Combining and Strengthening Program Analysis and Verification
Doctoral thesis, 2008
This thesis is about methods for establishing semantic properties of programs
and how those methods can be strengthened. Finding (semi-)algorithms for
deciding semantic properties is a non-trivial task and such algorithms will, by
necessity, give approximate answers. This means that for any property of interest,
there is a spectrum of algorithms computing answers to various degrees of
precision, ranging from computationally cheap, low-precision algorithms to expensive,
potentially non-terminating algorithms with very high precision. Finding
approximations precise enough to be useful, and that at the same time make
the algorithms cheap enough, is a real challenge.
In this thesis we consider program analysis and program verification, which
are two approaches for establishing program properties with contrasting requirements
regarding precision and cost. Common to these two approaches is the
desire to move closer to the middle of the spectrum of algorithms. For algorithms
formulated as program analyses, this means increasing their precision, and for
algorithms formulated as program verifiers, it means making them terminate
without user interaction for a larger set of programs.
The work presented in this thesis can be divided into three parts. The first
part investigates the impact a number of features have on the precision of a
type-based program analysis for Haskell. The results presented, make it easier
for a designer of a type-based program analysis to choose what features to add
to the analysis in order to get sufficiently high precision.
The second part concerns how program verification can be integrated with
program analysis in order to make the verification cheaper and more automatic.
We show how a program analysis can be embedded in the tactic language of a
theorem prover to allow for a close integration of program analysis and verifi-
cation. We also show, in particular, how a dependence analysis can be used in
a theorem prover for Java to make the handling of loops more automatic.
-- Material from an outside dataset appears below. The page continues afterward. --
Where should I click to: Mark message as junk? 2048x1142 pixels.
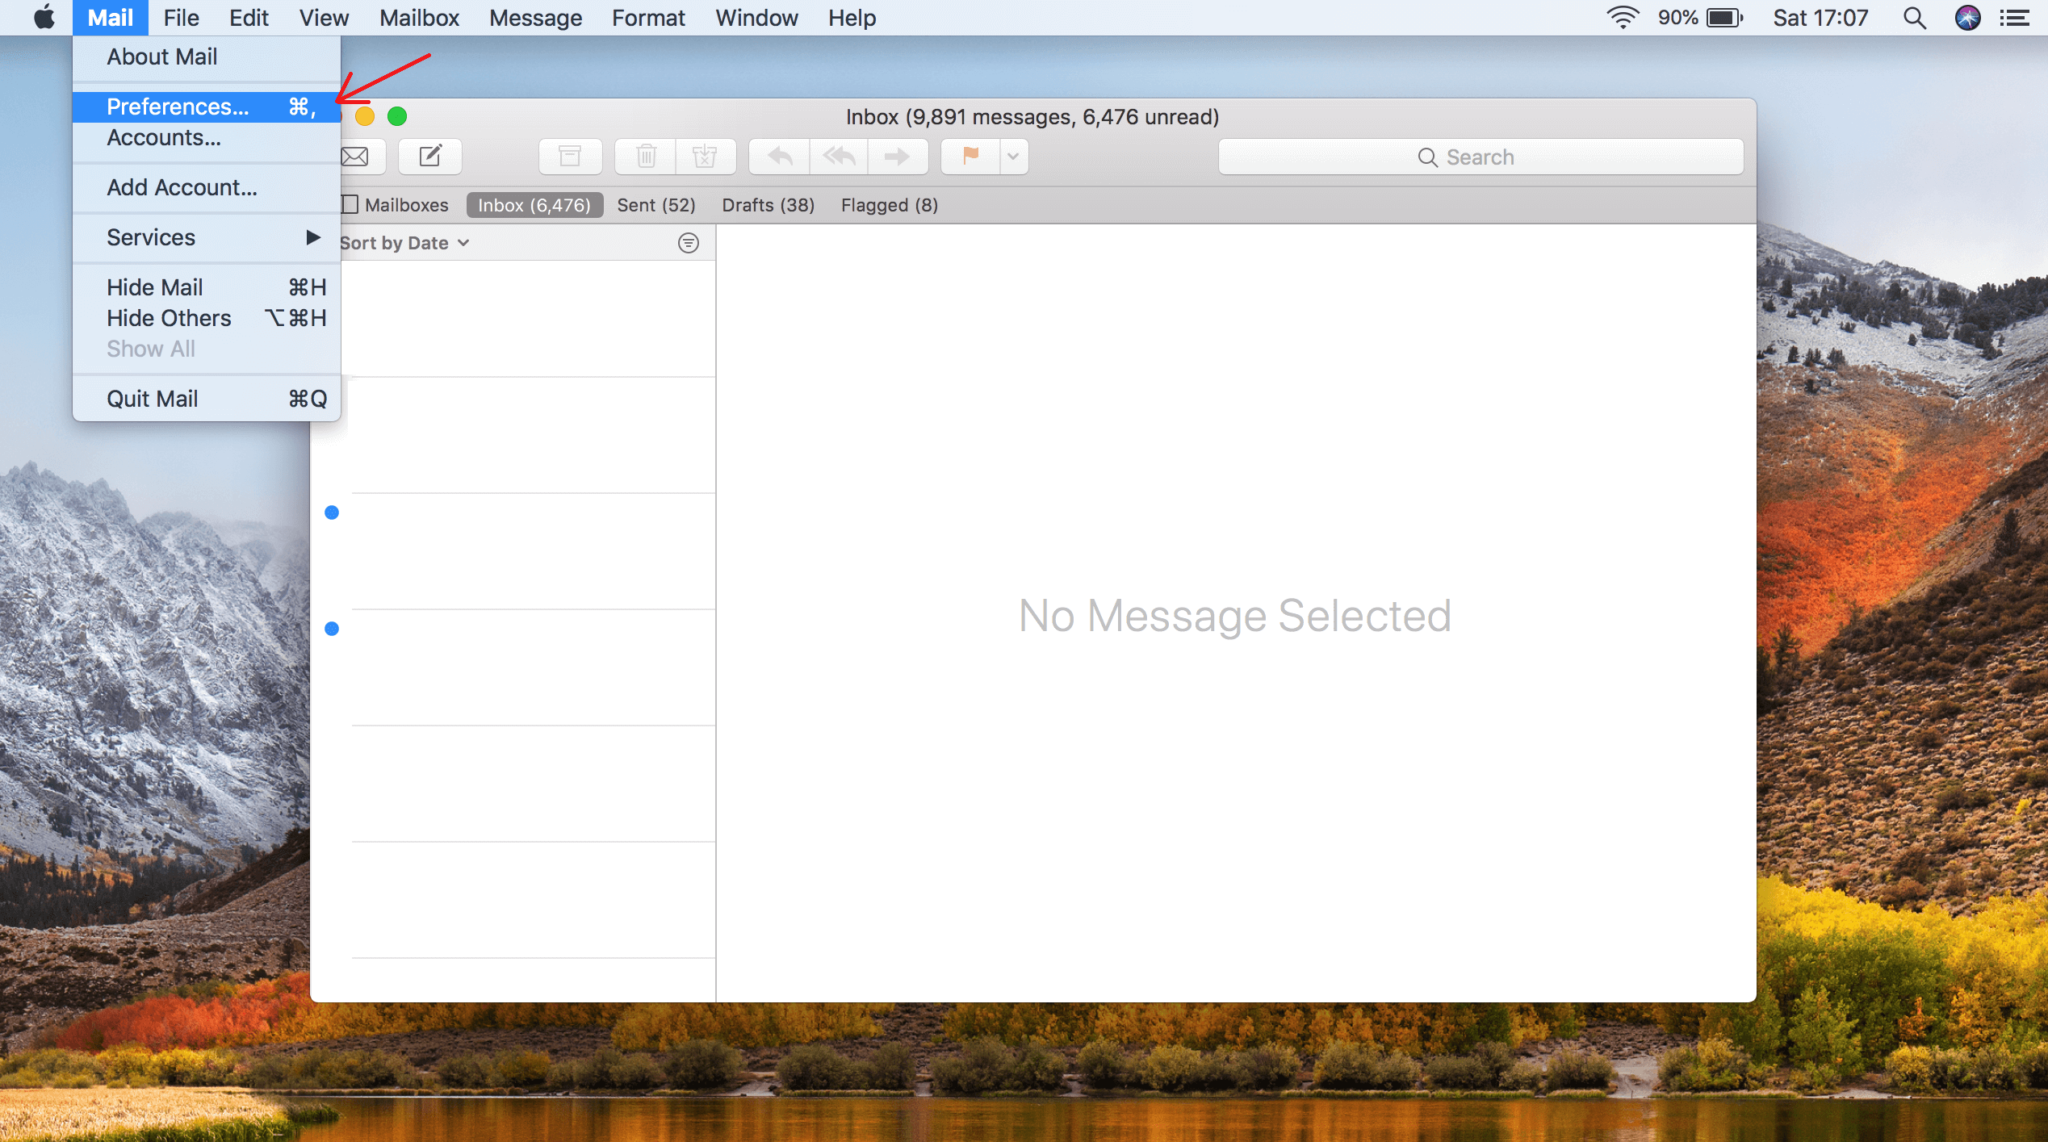[x=706, y=156]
The third part concerns how type-based program analysis can be strengthened
by plugging in additional, externally computed information. We do this by
presenting a modular method for parameterizing type-based program analyses
over information about the analyzed program’s execution. The parameterization
is done in such a way that a modular proof of correctness is obtained, removing
the need to prove correctness of each instantiation separately. We also show
how our method of parameterization can be used to allow for flow-sensitive heap
types by plugging in alias information.